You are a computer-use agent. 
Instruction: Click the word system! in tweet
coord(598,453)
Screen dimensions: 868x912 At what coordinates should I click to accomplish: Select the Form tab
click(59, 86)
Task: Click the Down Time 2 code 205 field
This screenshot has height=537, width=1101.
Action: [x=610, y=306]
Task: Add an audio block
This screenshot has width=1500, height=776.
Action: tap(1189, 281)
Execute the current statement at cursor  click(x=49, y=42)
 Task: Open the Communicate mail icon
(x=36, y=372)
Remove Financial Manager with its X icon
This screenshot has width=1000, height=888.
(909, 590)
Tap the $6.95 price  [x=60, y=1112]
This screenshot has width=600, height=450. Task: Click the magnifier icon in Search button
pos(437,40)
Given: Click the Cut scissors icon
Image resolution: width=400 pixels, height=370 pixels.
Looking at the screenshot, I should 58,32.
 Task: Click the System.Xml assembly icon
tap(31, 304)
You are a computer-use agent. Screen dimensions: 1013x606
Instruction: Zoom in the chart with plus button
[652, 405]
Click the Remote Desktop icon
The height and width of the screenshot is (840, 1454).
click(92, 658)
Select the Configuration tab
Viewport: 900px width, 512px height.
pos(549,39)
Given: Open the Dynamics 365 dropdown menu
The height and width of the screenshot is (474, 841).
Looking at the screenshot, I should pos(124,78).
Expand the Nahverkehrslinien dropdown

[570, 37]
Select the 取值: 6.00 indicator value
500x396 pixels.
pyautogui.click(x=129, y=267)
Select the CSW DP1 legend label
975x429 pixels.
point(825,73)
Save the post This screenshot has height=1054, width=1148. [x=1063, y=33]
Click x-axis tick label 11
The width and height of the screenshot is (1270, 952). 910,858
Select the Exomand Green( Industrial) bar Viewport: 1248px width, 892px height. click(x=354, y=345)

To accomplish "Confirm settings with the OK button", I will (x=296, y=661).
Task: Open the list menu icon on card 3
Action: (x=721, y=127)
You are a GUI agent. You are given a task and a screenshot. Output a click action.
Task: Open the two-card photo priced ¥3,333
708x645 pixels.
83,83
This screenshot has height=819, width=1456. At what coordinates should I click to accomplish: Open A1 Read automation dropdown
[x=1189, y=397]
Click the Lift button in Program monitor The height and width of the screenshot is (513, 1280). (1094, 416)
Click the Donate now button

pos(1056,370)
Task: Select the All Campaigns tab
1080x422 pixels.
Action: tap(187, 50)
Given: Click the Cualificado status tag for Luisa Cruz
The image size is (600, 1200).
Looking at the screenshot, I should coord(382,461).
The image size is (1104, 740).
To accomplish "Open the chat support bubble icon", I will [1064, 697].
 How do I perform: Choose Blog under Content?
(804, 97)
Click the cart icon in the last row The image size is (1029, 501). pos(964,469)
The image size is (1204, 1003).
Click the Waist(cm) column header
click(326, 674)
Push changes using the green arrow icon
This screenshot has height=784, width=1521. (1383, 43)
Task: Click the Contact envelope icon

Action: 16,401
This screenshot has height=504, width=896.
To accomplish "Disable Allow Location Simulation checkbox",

——

- _STATED GOAL_:
Can you return all of the records above, word for word and unchanged?

- _WRITTEN ANSWER_:
You are a computer-use agent. 
Instruction: Click the word system! in tweet
coord(598,453)
Screen dimensions: 868x912 At what coordinates should I click to accomplish: Select the Form tab
click(59, 86)
Task: Click the Down Time 2 code 205 field
This screenshot has height=537, width=1101.
Action: [x=610, y=306]
Task: Add an audio block
This screenshot has width=1500, height=776.
Action: tap(1189, 281)
Execute the current statement at cursor  click(x=49, y=42)
 Task: Open the Communicate mail icon
(x=36, y=372)
Remove Financial Manager with its X icon
This screenshot has width=1000, height=888.
(909, 590)
Tap the $6.95 price  [x=60, y=1112]
This screenshot has width=600, height=450. Task: Click the magnifier icon in Search button
pos(437,40)
Given: Click the Cut scissors icon
Image resolution: width=400 pixels, height=370 pixels.
Looking at the screenshot, I should 58,32.
 Task: Click the System.Xml assembly icon
tap(31, 304)
You are a computer-use agent. Screen dimensions: 1013x606
Instruction: Zoom in the chart with plus button
[652, 405]
Click the Remote Desktop icon
The height and width of the screenshot is (840, 1454).
click(92, 658)
Select the Configuration tab
Viewport: 900px width, 512px height.
pos(549,39)
Given: Open the Dynamics 365 dropdown menu
The height and width of the screenshot is (474, 841).
Looking at the screenshot, I should pos(124,78).
Expand the Nahverkehrslinien dropdown

[570, 37]
Select the 取值: 6.00 indicator value
500x396 pixels.
pyautogui.click(x=129, y=267)
Select the CSW DP1 legend label
975x429 pixels.
point(825,73)
Save the post This screenshot has height=1054, width=1148. [x=1063, y=33]
Click x-axis tick label 11
The width and height of the screenshot is (1270, 952). 910,858
Select the Exomand Green( Industrial) bar Viewport: 1248px width, 892px height. click(x=354, y=345)

To accomplish "Confirm settings with the OK button", I will (x=296, y=661).
Task: Open the list menu icon on card 3
Action: (x=721, y=127)
You are a GUI agent. You are given a task and a screenshot. Output a click action.
Task: Open the two-card photo priced ¥3,333
708x645 pixels.
83,83
This screenshot has height=819, width=1456. At what coordinates should I click to accomplish: Open A1 Read automation dropdown
[x=1189, y=397]
Click the Lift button in Program monitor The height and width of the screenshot is (513, 1280). (1094, 416)
Click the Donate now button

pos(1056,370)
Task: Select the All Campaigns tab
1080x422 pixels.
Action: tap(187, 50)
Given: Click the Cualificado status tag for Luisa Cruz
The image size is (600, 1200).
Looking at the screenshot, I should coord(382,461).
The image size is (1104, 740).
To accomplish "Open the chat support bubble icon", I will [1064, 697].
 How do I perform: Choose Blog under Content?
(804, 97)
Click the cart icon in the last row The image size is (1029, 501). pos(964,469)
The image size is (1204, 1003).
Click the Waist(cm) column header
click(326, 674)
Push changes using the green arrow icon
This screenshot has height=784, width=1521. (1383, 43)
Task: Click the Contact envelope icon

Action: 16,401
This screenshot has height=504, width=896.
To accomplish "Disable Allow Location Simulation checkbox",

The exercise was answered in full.